BEGIN Record set

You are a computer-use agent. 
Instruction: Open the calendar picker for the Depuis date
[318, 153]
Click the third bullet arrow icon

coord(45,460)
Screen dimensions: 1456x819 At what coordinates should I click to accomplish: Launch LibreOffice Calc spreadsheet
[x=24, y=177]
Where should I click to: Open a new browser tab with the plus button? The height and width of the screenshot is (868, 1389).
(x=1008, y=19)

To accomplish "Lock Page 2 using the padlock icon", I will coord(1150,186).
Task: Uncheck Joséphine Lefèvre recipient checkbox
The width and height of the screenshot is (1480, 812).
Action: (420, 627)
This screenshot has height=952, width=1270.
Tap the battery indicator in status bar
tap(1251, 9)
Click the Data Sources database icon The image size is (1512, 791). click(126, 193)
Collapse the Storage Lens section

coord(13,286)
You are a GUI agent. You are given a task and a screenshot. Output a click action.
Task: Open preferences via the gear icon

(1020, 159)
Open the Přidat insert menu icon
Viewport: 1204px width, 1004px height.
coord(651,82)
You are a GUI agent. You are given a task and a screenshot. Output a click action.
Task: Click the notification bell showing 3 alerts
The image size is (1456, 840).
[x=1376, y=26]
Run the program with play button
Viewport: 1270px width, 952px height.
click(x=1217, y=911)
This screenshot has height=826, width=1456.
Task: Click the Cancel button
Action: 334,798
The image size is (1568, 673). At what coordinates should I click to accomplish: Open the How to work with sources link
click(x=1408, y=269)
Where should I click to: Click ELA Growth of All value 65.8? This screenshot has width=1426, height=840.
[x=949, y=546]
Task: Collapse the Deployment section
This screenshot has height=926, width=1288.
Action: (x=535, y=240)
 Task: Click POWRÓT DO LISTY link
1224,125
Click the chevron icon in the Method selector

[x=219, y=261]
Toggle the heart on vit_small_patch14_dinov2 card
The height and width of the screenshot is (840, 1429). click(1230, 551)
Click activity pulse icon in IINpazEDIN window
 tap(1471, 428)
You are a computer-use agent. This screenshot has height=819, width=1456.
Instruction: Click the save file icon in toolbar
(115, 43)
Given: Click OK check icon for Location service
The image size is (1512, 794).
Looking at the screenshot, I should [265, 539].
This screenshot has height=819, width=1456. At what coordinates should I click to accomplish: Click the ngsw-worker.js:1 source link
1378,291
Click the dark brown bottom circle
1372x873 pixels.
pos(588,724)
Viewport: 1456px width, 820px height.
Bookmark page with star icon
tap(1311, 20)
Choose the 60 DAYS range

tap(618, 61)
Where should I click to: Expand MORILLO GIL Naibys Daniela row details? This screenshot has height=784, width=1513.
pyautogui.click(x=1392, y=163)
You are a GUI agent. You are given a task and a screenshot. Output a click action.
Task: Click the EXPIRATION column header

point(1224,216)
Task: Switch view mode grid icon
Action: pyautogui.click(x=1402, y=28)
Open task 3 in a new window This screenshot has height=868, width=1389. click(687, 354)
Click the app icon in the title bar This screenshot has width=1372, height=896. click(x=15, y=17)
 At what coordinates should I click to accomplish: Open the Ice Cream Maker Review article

END Record set

= Aim of the task =
Copy every line above once more, precisely as it reads.

= Solution to the problem =
You are a computer-use agent. 
Instruction: Open the calendar picker for the Depuis date
[318, 153]
Click the third bullet arrow icon

coord(45,460)
Screen dimensions: 1456x819 At what coordinates should I click to accomplish: Launch LibreOffice Calc spreadsheet
[x=24, y=177]
Where should I click to: Open a new browser tab with the plus button? The height and width of the screenshot is (868, 1389).
(x=1008, y=19)

To accomplish "Lock Page 2 using the padlock icon", I will coord(1150,186).
Task: Uncheck Joséphine Lefèvre recipient checkbox
The width and height of the screenshot is (1480, 812).
Action: (420, 627)
This screenshot has height=952, width=1270.
Tap the battery indicator in status bar
tap(1251, 9)
Click the Data Sources database icon The image size is (1512, 791). click(126, 193)
Collapse the Storage Lens section

coord(13,286)
You are a GUI agent. You are given a task and a screenshot. Output a click action.
Task: Open preferences via the gear icon

(1020, 159)
Open the Přidat insert menu icon
Viewport: 1204px width, 1004px height.
coord(651,82)
You are a GUI agent. You are given a task and a screenshot. Output a click action.
Task: Click the notification bell showing 3 alerts
The image size is (1456, 840).
[x=1376, y=26]
Run the program with play button
Viewport: 1270px width, 952px height.
click(x=1217, y=911)
This screenshot has height=826, width=1456.
Task: Click the Cancel button
Action: 334,798
The image size is (1568, 673). At what coordinates should I click to accomplish: Open the How to work with sources link
click(x=1408, y=269)
Where should I click to: Click ELA Growth of All value 65.8? This screenshot has width=1426, height=840.
[x=949, y=546]
Task: Collapse the Deployment section
This screenshot has height=926, width=1288.
Action: (x=535, y=240)
 Task: Click POWRÓT DO LISTY link
1224,125
Click the chevron icon in the Method selector

[x=219, y=261]
Toggle the heart on vit_small_patch14_dinov2 card
The height and width of the screenshot is (840, 1429). click(1230, 551)
Click activity pulse icon in IINpazEDIN window
 tap(1471, 428)
You are a computer-use agent. This screenshot has height=819, width=1456.
Instruction: Click the save file icon in toolbar
(115, 43)
Given: Click OK check icon for Location service
The image size is (1512, 794).
Looking at the screenshot, I should [265, 539].
This screenshot has height=819, width=1456. At what coordinates should I click to accomplish: Click the ngsw-worker.js:1 source link
1378,291
Click the dark brown bottom circle
1372x873 pixels.
pos(588,724)
Viewport: 1456px width, 820px height.
Bookmark page with star icon
tap(1311, 20)
Choose the 60 DAYS range

tap(618, 61)
Where should I click to: Expand MORILLO GIL Naibys Daniela row details? This screenshot has height=784, width=1513.
pyautogui.click(x=1392, y=163)
You are a GUI agent. You are given a task and a screenshot. Output a click action.
Task: Click the EXPIRATION column header

point(1224,216)
Task: Switch view mode grid icon
Action: pyautogui.click(x=1402, y=28)
Open task 3 in a new window This screenshot has height=868, width=1389. click(687, 354)
Click the app icon in the title bar This screenshot has width=1372, height=896. click(x=15, y=17)
 At what coordinates should I click to accomplish: Open the Ice Cream Maker Review article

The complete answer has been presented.